Can you imagine the insanely higher insurance premiums in the future if we DO end up with giant robots, big sea monsters and all sorts of unplanned property damage that comes from them duking it out on the streets of any major (or minor) city? Well, considering that we probably don’t have flying cars because of the potential for humans causing MORE damage than any giant monster (although, all that texting/doing makeup/eating/et cetera while flying will clean up the gene pool rather quickly), this is probably a blessing in disguise or something.

+===+

• TASK SET
(1) List the activities that the passage on giant robots and insurance premiums names as things people might do while flying.
(2) According to the passage on giant robots and insurance premiums, why do we probably not have flying cars?
(3) Write the next few sentences of the passage on giant robots and insurance premiums, picking up after its final sentence.
None of the work requires the entries placed after this point.

+===+

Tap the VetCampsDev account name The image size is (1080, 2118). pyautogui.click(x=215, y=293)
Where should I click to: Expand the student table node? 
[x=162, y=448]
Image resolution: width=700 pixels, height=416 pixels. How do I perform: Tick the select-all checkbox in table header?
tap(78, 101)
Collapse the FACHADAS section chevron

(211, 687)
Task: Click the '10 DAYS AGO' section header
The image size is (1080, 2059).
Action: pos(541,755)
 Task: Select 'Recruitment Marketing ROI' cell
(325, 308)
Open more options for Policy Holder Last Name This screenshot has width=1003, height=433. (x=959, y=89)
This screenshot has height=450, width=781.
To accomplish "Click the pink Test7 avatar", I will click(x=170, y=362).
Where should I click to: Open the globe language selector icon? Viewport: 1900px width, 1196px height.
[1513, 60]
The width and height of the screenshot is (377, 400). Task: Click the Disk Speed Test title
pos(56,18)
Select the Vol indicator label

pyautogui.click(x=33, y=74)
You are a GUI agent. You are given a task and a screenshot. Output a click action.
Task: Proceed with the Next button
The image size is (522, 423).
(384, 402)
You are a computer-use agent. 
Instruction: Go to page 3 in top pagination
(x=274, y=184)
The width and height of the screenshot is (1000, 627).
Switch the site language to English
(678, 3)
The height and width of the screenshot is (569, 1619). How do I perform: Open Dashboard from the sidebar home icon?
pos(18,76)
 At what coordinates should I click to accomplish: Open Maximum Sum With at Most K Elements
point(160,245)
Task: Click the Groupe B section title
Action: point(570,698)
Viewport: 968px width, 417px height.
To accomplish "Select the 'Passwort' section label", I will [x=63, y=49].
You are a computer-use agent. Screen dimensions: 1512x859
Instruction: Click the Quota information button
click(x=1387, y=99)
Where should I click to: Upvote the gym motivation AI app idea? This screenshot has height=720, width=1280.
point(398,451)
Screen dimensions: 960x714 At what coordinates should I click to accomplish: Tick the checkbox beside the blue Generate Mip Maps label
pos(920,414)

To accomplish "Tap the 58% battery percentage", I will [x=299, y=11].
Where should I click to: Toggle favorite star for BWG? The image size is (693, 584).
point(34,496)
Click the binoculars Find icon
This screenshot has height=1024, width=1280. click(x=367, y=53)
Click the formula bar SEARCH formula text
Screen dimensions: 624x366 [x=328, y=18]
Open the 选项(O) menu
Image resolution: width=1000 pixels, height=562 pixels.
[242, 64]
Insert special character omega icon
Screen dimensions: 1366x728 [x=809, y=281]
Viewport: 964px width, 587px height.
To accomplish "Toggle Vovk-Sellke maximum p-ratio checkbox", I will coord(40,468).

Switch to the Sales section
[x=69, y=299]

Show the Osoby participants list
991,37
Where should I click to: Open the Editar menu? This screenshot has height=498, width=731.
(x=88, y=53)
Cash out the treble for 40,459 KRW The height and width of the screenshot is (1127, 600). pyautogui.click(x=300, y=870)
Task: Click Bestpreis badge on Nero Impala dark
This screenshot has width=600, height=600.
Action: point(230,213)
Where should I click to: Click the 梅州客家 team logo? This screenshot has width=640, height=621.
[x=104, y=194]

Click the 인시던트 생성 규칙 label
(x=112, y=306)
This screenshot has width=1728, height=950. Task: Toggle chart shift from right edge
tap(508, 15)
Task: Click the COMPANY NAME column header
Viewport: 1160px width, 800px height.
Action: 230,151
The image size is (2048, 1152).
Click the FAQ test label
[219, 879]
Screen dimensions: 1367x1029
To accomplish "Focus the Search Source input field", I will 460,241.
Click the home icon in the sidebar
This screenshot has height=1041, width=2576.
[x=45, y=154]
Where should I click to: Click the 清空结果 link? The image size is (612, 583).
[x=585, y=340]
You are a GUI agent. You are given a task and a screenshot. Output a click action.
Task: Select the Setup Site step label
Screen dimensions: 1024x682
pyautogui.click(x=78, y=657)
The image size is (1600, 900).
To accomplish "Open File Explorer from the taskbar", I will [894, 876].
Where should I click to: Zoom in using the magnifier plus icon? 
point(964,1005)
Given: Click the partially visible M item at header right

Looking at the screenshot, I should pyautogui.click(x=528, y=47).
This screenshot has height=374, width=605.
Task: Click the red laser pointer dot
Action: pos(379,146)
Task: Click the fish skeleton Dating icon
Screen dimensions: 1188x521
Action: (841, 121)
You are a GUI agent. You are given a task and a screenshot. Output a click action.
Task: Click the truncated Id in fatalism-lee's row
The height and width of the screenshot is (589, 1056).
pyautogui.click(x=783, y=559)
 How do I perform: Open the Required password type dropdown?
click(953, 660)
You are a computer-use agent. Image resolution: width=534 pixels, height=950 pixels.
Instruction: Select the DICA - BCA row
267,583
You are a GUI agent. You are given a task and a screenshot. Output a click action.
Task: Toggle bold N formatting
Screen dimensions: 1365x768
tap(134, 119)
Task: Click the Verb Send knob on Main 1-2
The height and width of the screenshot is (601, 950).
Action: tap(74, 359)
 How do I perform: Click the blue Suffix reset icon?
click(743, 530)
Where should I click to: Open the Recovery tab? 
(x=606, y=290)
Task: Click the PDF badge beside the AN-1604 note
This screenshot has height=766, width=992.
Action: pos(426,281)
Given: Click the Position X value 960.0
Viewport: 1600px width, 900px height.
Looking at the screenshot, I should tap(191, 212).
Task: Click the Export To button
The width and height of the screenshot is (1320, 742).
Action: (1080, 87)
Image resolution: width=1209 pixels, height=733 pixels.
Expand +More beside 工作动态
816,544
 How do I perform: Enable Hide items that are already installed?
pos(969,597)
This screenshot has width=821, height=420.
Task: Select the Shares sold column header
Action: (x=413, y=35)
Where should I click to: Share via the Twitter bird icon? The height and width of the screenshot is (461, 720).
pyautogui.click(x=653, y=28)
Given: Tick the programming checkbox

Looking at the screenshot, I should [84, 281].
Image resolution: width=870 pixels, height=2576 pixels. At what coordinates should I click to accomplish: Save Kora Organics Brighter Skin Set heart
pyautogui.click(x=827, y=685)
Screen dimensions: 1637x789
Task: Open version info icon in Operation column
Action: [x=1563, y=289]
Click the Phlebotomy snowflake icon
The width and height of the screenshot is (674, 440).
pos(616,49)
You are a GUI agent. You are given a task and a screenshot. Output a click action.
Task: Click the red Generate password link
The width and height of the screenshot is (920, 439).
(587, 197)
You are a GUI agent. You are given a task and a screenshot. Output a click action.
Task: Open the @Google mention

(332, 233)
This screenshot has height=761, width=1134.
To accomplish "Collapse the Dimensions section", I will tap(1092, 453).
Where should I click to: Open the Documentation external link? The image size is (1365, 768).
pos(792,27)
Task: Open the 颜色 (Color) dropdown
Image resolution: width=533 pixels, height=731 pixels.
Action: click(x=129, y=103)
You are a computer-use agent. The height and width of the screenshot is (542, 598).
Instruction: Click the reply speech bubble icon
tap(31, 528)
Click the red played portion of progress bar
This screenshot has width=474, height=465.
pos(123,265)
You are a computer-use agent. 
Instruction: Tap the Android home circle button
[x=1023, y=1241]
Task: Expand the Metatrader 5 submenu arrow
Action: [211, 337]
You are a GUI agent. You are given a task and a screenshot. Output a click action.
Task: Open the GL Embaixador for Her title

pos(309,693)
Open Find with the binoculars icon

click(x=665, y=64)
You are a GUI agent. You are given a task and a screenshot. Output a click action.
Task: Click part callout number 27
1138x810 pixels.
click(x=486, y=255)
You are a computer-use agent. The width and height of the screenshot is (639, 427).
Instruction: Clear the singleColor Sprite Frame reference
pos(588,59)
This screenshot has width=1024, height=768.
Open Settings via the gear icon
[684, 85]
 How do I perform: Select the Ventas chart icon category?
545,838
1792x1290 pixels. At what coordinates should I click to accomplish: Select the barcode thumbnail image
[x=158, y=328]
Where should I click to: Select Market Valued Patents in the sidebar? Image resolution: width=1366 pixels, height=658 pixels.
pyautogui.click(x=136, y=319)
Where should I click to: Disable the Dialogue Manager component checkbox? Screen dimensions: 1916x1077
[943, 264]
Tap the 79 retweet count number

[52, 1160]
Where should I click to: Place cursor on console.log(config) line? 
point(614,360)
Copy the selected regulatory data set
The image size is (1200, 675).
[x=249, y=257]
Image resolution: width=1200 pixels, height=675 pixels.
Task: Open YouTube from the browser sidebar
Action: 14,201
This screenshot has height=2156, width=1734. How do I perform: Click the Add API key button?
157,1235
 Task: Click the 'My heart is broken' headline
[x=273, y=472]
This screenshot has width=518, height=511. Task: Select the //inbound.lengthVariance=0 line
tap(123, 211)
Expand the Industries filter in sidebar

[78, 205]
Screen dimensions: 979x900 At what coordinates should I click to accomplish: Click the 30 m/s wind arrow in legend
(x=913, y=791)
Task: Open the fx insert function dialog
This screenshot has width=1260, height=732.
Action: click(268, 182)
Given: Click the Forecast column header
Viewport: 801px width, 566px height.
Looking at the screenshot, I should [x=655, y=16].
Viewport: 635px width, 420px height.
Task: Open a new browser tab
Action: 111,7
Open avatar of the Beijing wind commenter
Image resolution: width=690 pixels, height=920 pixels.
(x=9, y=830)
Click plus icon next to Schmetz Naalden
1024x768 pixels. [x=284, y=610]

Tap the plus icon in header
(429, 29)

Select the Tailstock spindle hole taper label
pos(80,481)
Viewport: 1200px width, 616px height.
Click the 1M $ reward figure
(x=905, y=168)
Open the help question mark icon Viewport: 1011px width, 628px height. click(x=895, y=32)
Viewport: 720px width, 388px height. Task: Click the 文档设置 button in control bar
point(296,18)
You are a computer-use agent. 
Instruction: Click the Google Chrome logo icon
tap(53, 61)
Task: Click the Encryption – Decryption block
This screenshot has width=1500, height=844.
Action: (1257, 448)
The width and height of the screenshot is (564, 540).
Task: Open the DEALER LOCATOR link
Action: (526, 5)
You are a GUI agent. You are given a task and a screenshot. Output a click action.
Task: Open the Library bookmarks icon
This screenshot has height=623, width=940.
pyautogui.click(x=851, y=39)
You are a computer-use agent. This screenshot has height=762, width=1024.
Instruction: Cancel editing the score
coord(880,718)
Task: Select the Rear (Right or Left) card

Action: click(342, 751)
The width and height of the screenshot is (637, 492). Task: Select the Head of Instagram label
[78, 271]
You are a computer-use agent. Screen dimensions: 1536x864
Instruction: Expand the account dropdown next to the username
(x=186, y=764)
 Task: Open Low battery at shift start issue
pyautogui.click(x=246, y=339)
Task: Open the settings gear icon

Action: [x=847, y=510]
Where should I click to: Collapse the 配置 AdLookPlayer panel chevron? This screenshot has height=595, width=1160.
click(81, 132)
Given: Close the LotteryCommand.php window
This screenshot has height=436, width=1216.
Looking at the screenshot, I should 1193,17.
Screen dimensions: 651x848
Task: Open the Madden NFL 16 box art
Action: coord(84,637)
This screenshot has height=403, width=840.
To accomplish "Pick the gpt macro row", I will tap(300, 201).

+===+

• TASK-BY-TASK ANSWERS
(1) Texting, doing makeup, and eating.

(2) Because humans could cause more damage than any giant monster.

(3)
Yes, ladies and gents… just forget about applying ANY rules of reality or actual science to these films (I mean, who in their right minds goes to a science FICTION film to complain about the SCIENCE afterwards anyway?). In reality, unless those robots were made of super-light materials (yet could still back a punch) your heroes and those monsters would go tumbling into the huge hole they created when they tried to walk on some of those tunnel-filled streets certain cities have. Well, maybe they’d do better in Vegas, what with that desert nearby and no big sewer system or subway to worry about crushing tourists and citizens in…
Anyway, just sit back, try not to go into a sugar and salt-induced coma from that half-gallon of soda and way too salty and greasy popcorn (that’s NOT butter on it, by the way – butter isn’t highly combustible or that overly golden orange in color, last I checked) and enjoy the show. Or not, if you’re worried about some big wet foot stomping on the theater while you’re watching this epic… eek.